The new board members include Hans-Georg Bruns of DaimlerChrysler, Anthony Cope of the US financial accounting standards board, Harry Schmid of Nestle and Tatsumi Yamada of ChuoAoyama Audit Corporation.
Speaking in New York, Volker said: ‘The board has been selected on the basis of experience and high professional qualifications. This group is exceptionally well qualified to ensure we reach the goal of globally accepted standards. The result should bring highly significant economic benefits to both the developed and emerging economies.’
Twelve of the 14 board members are appointed to full-time positions, including the chairman and vice chairman, which means they will have to give up their current careers. Two board members will work on a part time basis. The length of their tenures has not been finalised.
To ensure the IASC does not sit in an ‘ivory tower’, seven of the appointees will act as liaison officers to national standard-setters.
Sir David Tweedie, IASC board chairman, told Accountancy Age: ‘This is not meant to be a dictatorship. We can’t force people to accept our standards. We need a partnership. National standard setters can monitor our rules and if they are not happy, the rules can be altered at a later date.
‘The UK Accounting Standards Board’s role will increase rather than diminish,’ added Sir David, who is former chairman of the ASB.
The IASC board is expected to hold its first informal meeting in February where it will decide its agenda for the next three years. All other meetings will be open to the public, the first of which is scheduled for April.
It is widely expected that top of the list of priorities will be how to improve or delete the ‘opt-out’ clauses contained in the endorsement of one set of accounting standards by Iosco, the global club of securities regulators. These clauses allow individual countries to demand additional disclosure or reconciliation to its domestic standards.
Trustees are raising $10m (Pounds 6.86m) a year to fund the IASC which is expected to double the size of its staff in the next few months. Funding will come from accountancy firms, listed companies, regulators and banks – all organisations that will benefit from one set of global rules.
Countries with formal liaisons are Australia, New Zealand, Canada, France, Germany, Japan, the US and the UK. Board members are also expected to maintain frequent contact with financial regulators, central banks, private industry, analysts and academics throughout the world.
Other board members include Tom Jones, vice chairman of the new IASC board, Mary Barth, professor of accounting at the Graduate School of Business, Stanford University, Robert Garnett, executive vice-president of finance for Anglo American plc, Gilbert Gelard, partner of KPMG, France, Robert Herz, partner at PricewaterhouseCoopers, James Leisenring, director of international activities of the US Financial Accounting Standards Board, Warren McGregor, co-founder of Stevenson McGregor, Australia, Patricia O’Malley, chair of the Accounting Standards Board of Canada and Geoffrey Whittington, PwC professor of financial accounting at Cambridge University.
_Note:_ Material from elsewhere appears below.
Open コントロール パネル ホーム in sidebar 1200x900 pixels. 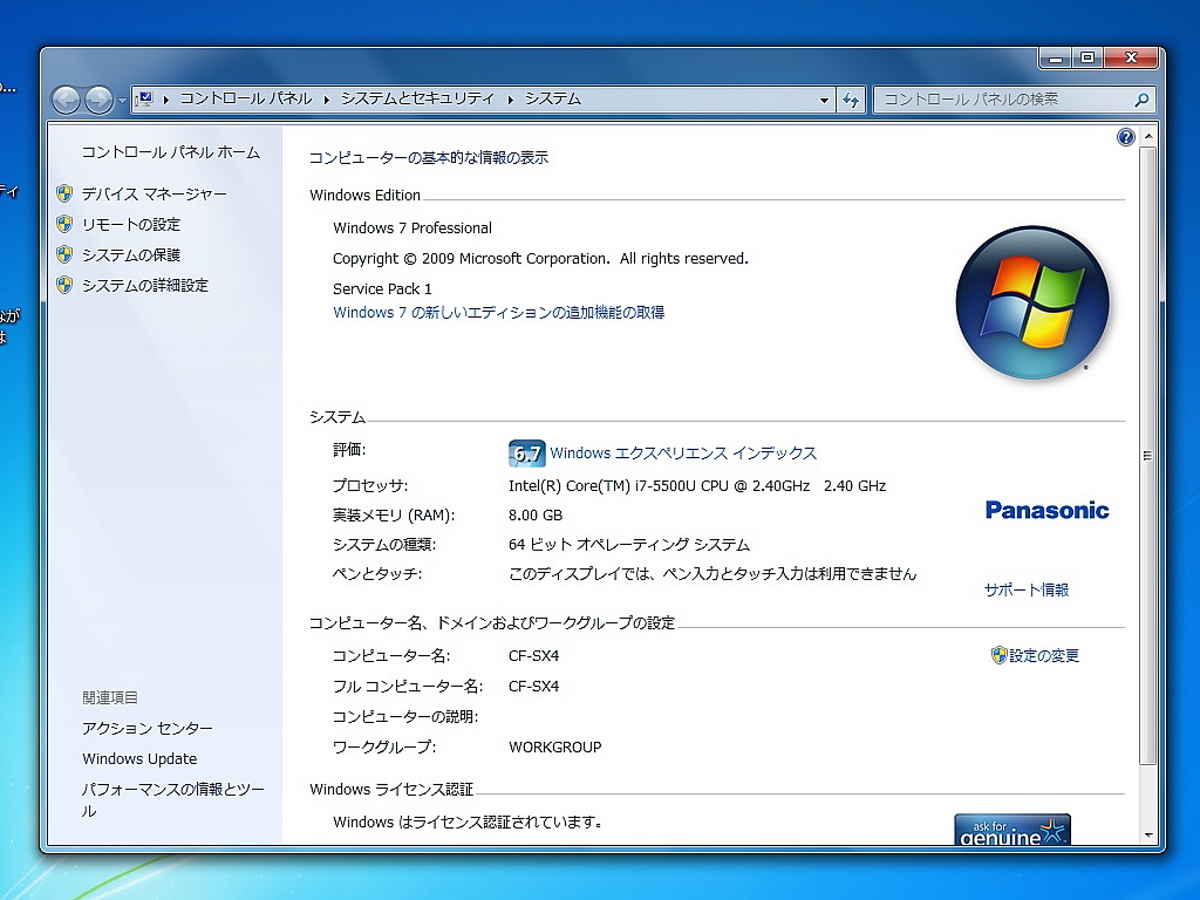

The establishment of the new IASC will undoubtedly see the demise of the G4 +1 group, which has worked together on some of the most controversial accounting standards, such as those dealing with accounting for share options and financial instruments.
Under the IASC’s new constitution all board members have been selected by the 19 Trustees on technical capability and not country representative.
To achieve a broad and representative balance of perspectives, a standards advisory council will also be created in March.